▸ INSTRUCTIONS TO FOLLOW
Every entry that appears below is to be output exactly.

▸ EXTRACTED INFORMATION
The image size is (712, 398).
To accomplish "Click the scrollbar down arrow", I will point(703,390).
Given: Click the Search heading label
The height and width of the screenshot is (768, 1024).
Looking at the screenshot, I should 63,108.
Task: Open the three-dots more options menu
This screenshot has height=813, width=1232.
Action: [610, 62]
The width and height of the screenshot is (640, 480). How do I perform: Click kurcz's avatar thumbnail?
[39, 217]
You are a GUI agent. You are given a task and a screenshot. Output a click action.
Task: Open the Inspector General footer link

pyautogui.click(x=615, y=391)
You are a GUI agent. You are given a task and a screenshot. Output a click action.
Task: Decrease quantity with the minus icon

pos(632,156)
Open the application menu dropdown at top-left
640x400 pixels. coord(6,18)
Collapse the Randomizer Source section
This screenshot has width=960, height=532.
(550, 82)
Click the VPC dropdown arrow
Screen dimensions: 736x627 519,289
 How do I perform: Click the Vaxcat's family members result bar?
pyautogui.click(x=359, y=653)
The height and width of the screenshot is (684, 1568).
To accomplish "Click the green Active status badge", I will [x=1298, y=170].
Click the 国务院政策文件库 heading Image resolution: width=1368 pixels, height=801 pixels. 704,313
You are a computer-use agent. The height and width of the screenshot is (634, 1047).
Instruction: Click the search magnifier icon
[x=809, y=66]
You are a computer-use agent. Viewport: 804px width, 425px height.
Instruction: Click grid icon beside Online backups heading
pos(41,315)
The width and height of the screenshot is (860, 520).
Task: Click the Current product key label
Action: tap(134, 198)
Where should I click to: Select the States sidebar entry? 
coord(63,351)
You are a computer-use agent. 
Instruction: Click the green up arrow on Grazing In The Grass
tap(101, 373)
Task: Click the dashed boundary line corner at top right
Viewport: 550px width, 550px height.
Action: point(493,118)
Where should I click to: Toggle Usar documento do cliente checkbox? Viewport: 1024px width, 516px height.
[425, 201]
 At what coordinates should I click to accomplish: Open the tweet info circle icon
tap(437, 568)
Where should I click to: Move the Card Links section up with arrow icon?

▸ SOLUTION FOR THIS EXERCISE
The image size is (712, 398).
To accomplish "Click the scrollbar down arrow", I will point(703,390).
Given: Click the Search heading label
The height and width of the screenshot is (768, 1024).
Looking at the screenshot, I should 63,108.
Task: Open the three-dots more options menu
This screenshot has height=813, width=1232.
Action: [610, 62]
The width and height of the screenshot is (640, 480). How do I perform: Click kurcz's avatar thumbnail?
[39, 217]
You are a GUI agent. You are given a task and a screenshot. Output a click action.
Task: Open the Inspector General footer link

pyautogui.click(x=615, y=391)
You are a GUI agent. You are given a task and a screenshot. Output a click action.
Task: Decrease quantity with the minus icon

pos(632,156)
Open the application menu dropdown at top-left
640x400 pixels. coord(6,18)
Collapse the Randomizer Source section
This screenshot has width=960, height=532.
(550, 82)
Click the VPC dropdown arrow
Screen dimensions: 736x627 519,289
 How do I perform: Click the Vaxcat's family members result bar?
pyautogui.click(x=359, y=653)
The height and width of the screenshot is (684, 1568).
To accomplish "Click the green Active status badge", I will [x=1298, y=170].
Click the 国务院政策文件库 heading Image resolution: width=1368 pixels, height=801 pixels. 704,313
You are a computer-use agent. The height and width of the screenshot is (634, 1047).
Instruction: Click the search magnifier icon
[x=809, y=66]
You are a computer-use agent. Viewport: 804px width, 425px height.
Instruction: Click grid icon beside Online backups heading
pos(41,315)
The width and height of the screenshot is (860, 520).
Task: Click the Current product key label
Action: tap(134, 198)
Where should I click to: Select the States sidebar entry? 
coord(63,351)
You are a computer-use agent. 
Instruction: Click the green up arrow on Grazing In The Grass
tap(101, 373)
Task: Click the dashed boundary line corner at top right
Viewport: 550px width, 550px height.
Action: point(493,118)
Where should I click to: Toggle Usar documento do cliente checkbox? Viewport: 1024px width, 516px height.
[425, 201]
 At what coordinates should I click to accomplish: Open the tweet info circle icon
tap(437, 568)
Where should I click to: Move the Card Links section up with arrow icon?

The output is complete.